Wakatipu High School students Tannin Heeley, 14, Monique Rider, 13, Pearce Summerfield, 14, Josh Nyberg, 14 and Minnie Tam, 14, will compete in the FIRST Global Challenge in Dubai, in October.

Rider said the team, known as the Queenstown Robostormers, combined technical, engineering, software programming and electronics skills to achieve their robotic goals but the competition required wider skills.

They would also be judged on the “discovery, innovation, impact, inclusion, teamwork and fun” they displayed.

They believe a haka and poi performance they gave in a recent Sydney competition helped secure them the invitation.

“We showed really good team work and enthusiasm and generally helping others a lot so we were taken notice of when they were trying to find someone for Dubai,” Rider said.

“It’s not so much about robotic ability. It’s about working it out, helping other people and generally having a good time. We want to win and we want to help others along the way.”
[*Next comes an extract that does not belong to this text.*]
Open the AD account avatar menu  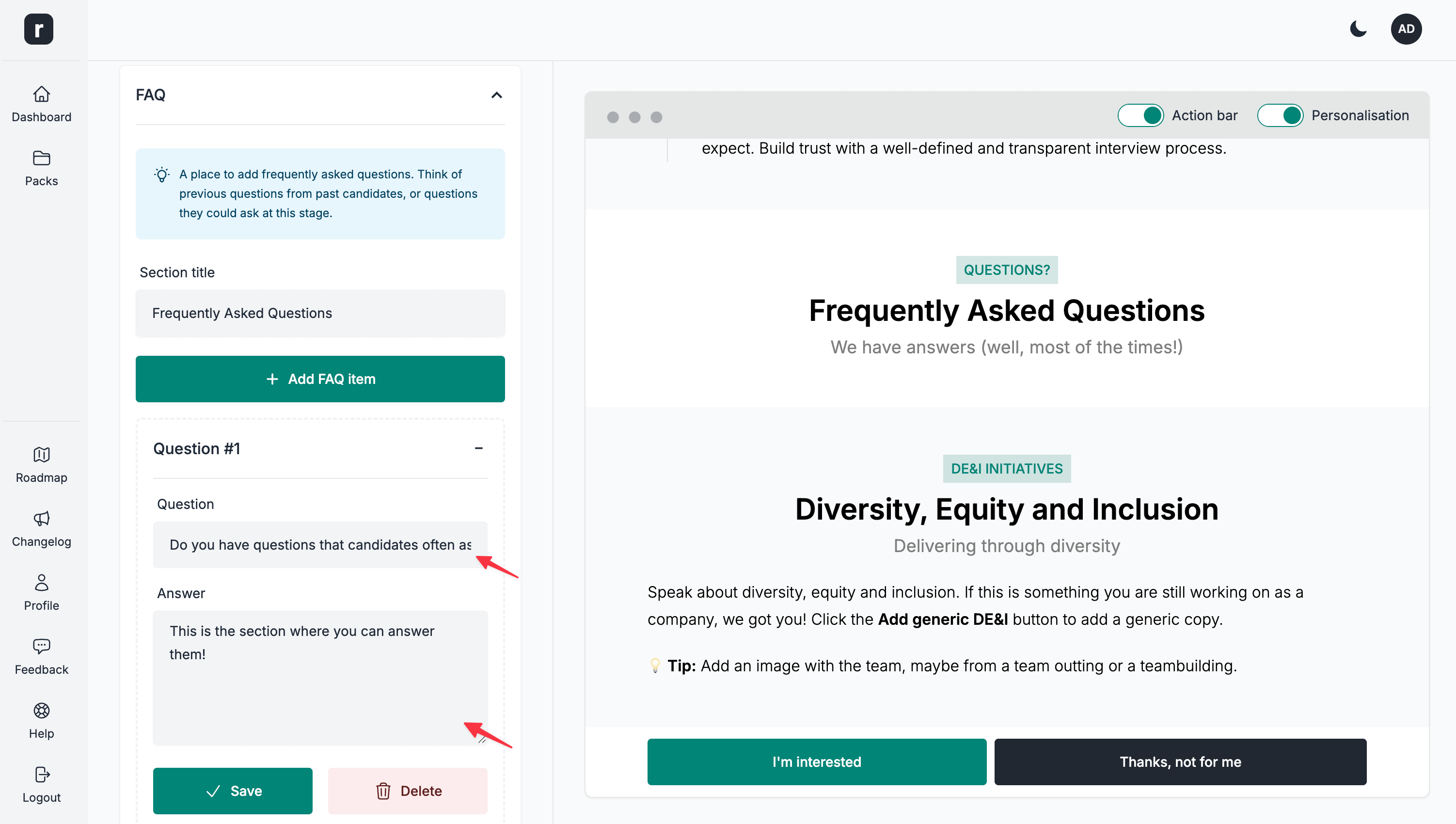coord(1407,29)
The team started working together under Kit McGrath teacher Martin Wightman in 2017 and faced its first big challenge competing in a national competition only four days after the 45-year-old died of a heart attack.

Despite it being a difficult time for the team they claimed second place.

Team manager Paula Hugens​ took over as coach and kept growing the team and finding different competitions to enter.

After claiming an overall second place in December in the national FIRST LEGO League in Auckland they competed in Sydney at the Asia Pacific Championships and were invited to represent New Zealand at the Dubai event.

They have since received a box containing the equipment they are to use to create a robot that will be used to clear pollutants from an artificial ocean.

They will compete to remove the highest number of polluting objects against teams from all over the world.

Already they are getting to know many of their competitors online, including teams from Serbia, Kenya and Gabon.

“We have a lot of fun hanging out with like-minded people,” Rider said.

Part of the fun was playing with “awesome technology” and making something happen with computers.

Asked if she expected the Dubai trip would be an amazing experience, she replied “It already is”.